Restrictions were put in place to ensure that the virus did not enter the island, with Director of Public Health Dr Nicola Brink stating this was down to the size and age demographic of its community – more than half are over 60 – and its reliance on a single GP.
In addition, since 25 January residents and anyone setting foot on Sark from any destination, including Guernsey, has to isolate for 14 days.
Seigneur Christopher Beaumont said for now his family was coping well, but it was difficult to gauge the feeling of the island when there were fewer opportunities to bump into someone.
‘Most people have got more space in Sark than elsewhere, so I doubt anyone feels particularly trapped and though I haven’t seen many people out and about because of lockdown, when I do it is from a distance,’ he said.
‘We’re not going to the shops or the pubs, they’re not open. We’re getting our deliveries by cart, which was tried and tested during the first lockdown. We had the tractor carting system anyway though and it works very well.
‘My household is seven or eight big so we’re not short of anyone to talk to, but there will be others who will feel more isolated and I can’t speak for them.’
He added that, as with Guernsey residents, the restrictions in place were being ‘put up with’ and he was thankful that, as a result of precautions, the island had no cases.
Despite no apparent cases from 51 tests in Sark, Conseiller Amanda de Carteret said that the island’s representative was in talks with Guernsey about the current situation, but as yet nothing had changed.
‘We are dependent on Guernsey for hospital services and are in close contact with the Civil Contingencies Authority,’ she said.
‘It is too early to say if Sark will be able to apply for any exemptions. Our representative on the CCA, Conseiller John Guille, updates the CCA at their meetings and makes the appropriate representations on Sark’s behalf.’

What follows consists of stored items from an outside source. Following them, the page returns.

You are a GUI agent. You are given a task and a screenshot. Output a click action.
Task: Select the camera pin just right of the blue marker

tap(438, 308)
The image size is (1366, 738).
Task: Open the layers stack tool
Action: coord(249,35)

So far those aged over 80, over 75, carers, front line health and social care workers have had their first dose of the vaccination at the Island Hall and four of these, who are frontline and health care workers, have had a second dose in Guernsey.
More second-dose vaccinations are due to take place shortly as the next batch of vaccines arrive from Guernsey in the coming days.
It will see the island move on to vaccinating the over 70 and 65 age groups.
Conseiller de Carteret added that Sark continued to closely monitor the situation and the effects of lockdown.
‘There are no passenger ferries running at present, just the cargo boat on Tuesdays and Thursdays,’ she said.
‘We have an excellent support system in place and residents are able to access this as needed. We also check on all our elderly and vulnerable residents regularly.’
Sark has a food bank operated by the Rev. David Stolton and a hardship fund, for which the procureur, Stephanie Guille, is responsible, is available.